## WORK ITEM
The pictures stay out. Please retype every line below exactly.

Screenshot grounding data
........

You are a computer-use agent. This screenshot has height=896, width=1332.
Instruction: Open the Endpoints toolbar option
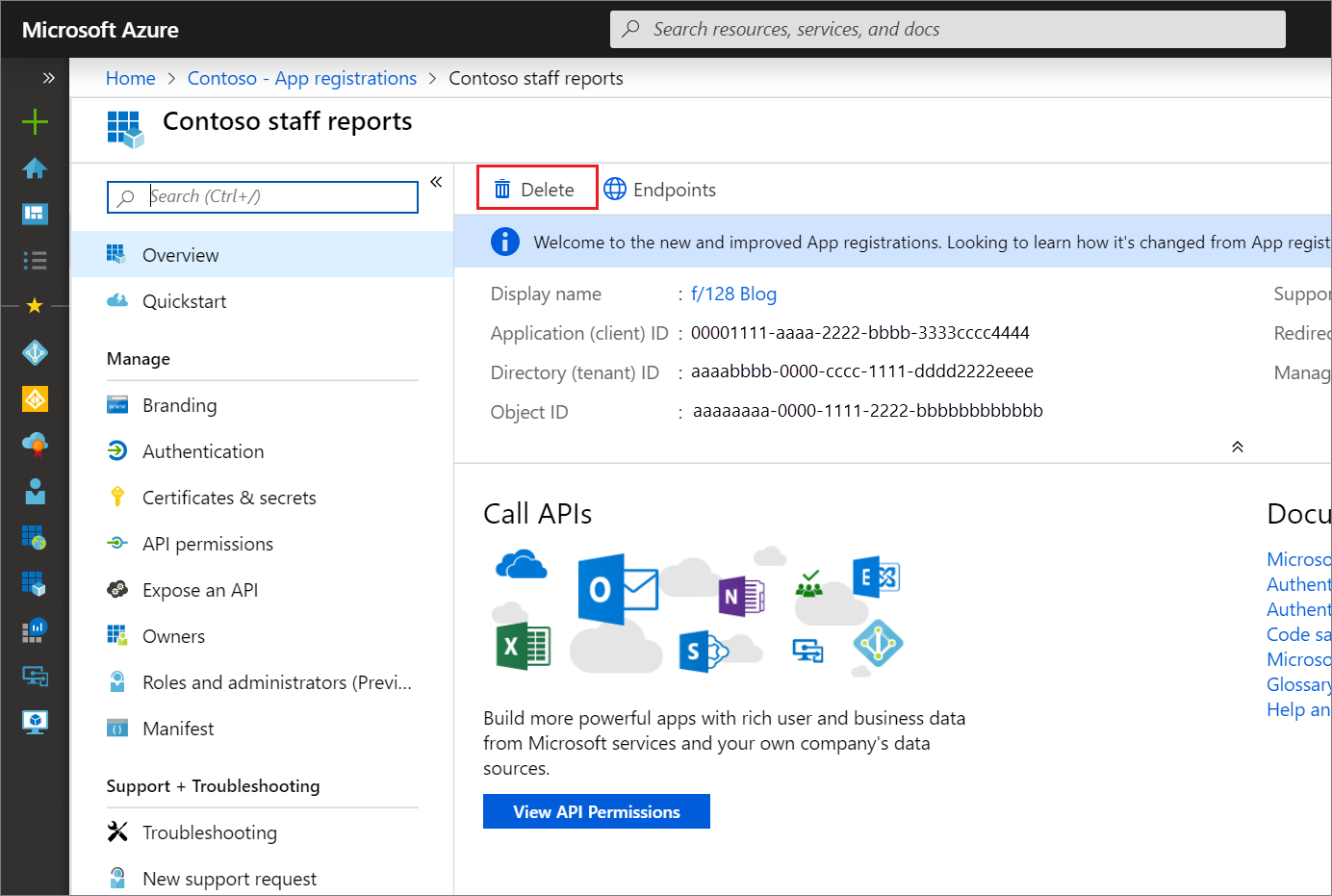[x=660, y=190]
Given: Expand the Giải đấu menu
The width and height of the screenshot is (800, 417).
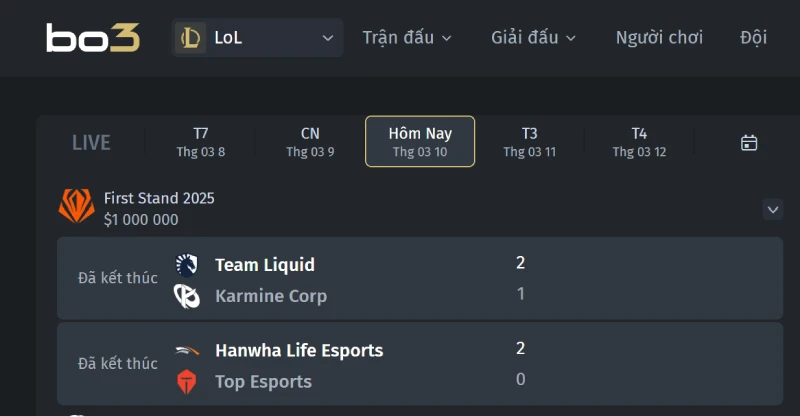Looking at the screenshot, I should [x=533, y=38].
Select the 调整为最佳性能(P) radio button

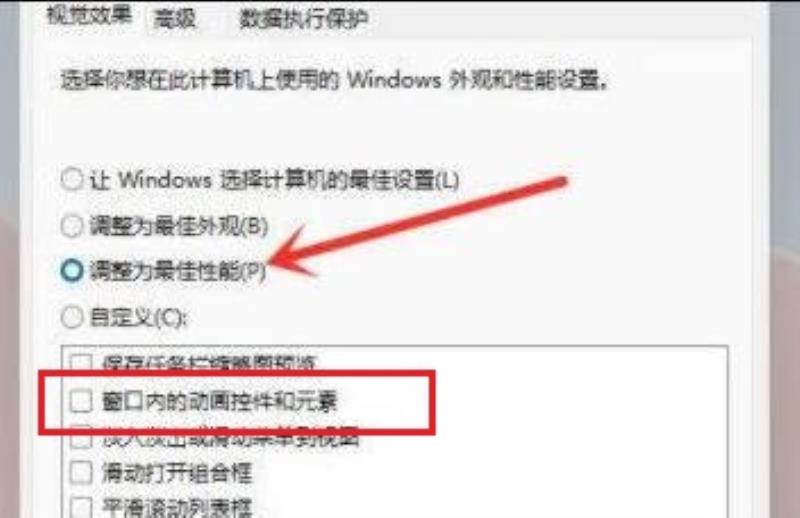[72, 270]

........

## REPLY
You are a computer-use agent. This screenshot has height=896, width=1332.
Instruction: Open the Endpoints toolbar option
[x=660, y=190]
Given: Expand the Giải đấu menu
The width and height of the screenshot is (800, 417).
Looking at the screenshot, I should [x=533, y=38].
Select the 调整为最佳性能(P) radio button

[72, 270]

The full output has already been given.